An Analysis of the Writer’s Strike: A Reflection Upon Hollywood’s Current Direction

This 148 day strike, now over, provides insight into the ongoing struggle between Hollywood and its underpaid workers.
Here are writers on the streets of New York City, protesting outside the studio that is filming Marvel Studios’ upcoming Disney+ show, ‘Daredevil: Born Again.’ (Photo Credit: Fabebk, CC BY-SA 4.0 , via Wikimedia Commons)

The uphill battle is finally over. But it’s only one of many in a seemingly perpetual war.
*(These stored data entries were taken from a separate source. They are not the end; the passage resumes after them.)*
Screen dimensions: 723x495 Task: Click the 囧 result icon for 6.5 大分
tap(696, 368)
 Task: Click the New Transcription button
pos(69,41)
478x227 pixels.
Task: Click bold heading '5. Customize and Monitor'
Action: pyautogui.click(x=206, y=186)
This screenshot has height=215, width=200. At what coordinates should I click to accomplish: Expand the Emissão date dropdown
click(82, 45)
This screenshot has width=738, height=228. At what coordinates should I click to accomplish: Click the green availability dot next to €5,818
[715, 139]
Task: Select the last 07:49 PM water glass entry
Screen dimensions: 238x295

The Writers’ Guild of Association (WGA), a labor union representing around 12,000 film, television and media writers, has managed to finally reach a contract deal with the Alliance of Motion Picture and Television (AMPTP), to end the second longest strike in American history. 99% of its members signed off in favor of a three-year contract deal from September 25th, 2023, to the first of May in 2026, ending the boycott and providing writers a small victory. Looking at this strike, a window is opened that sheds light on the endless struggle between corporations in Hollywood and their workers.

During the Writers’ Strike, writers rallied in Washington Square in Manhattan, one of many significant sites of protest across the country. (Photo Credit: John Edwards, CC BY-SA 2.0 <https://creativecommons.org/licenses/by-sa/2.0>, via Wikimedia Commons)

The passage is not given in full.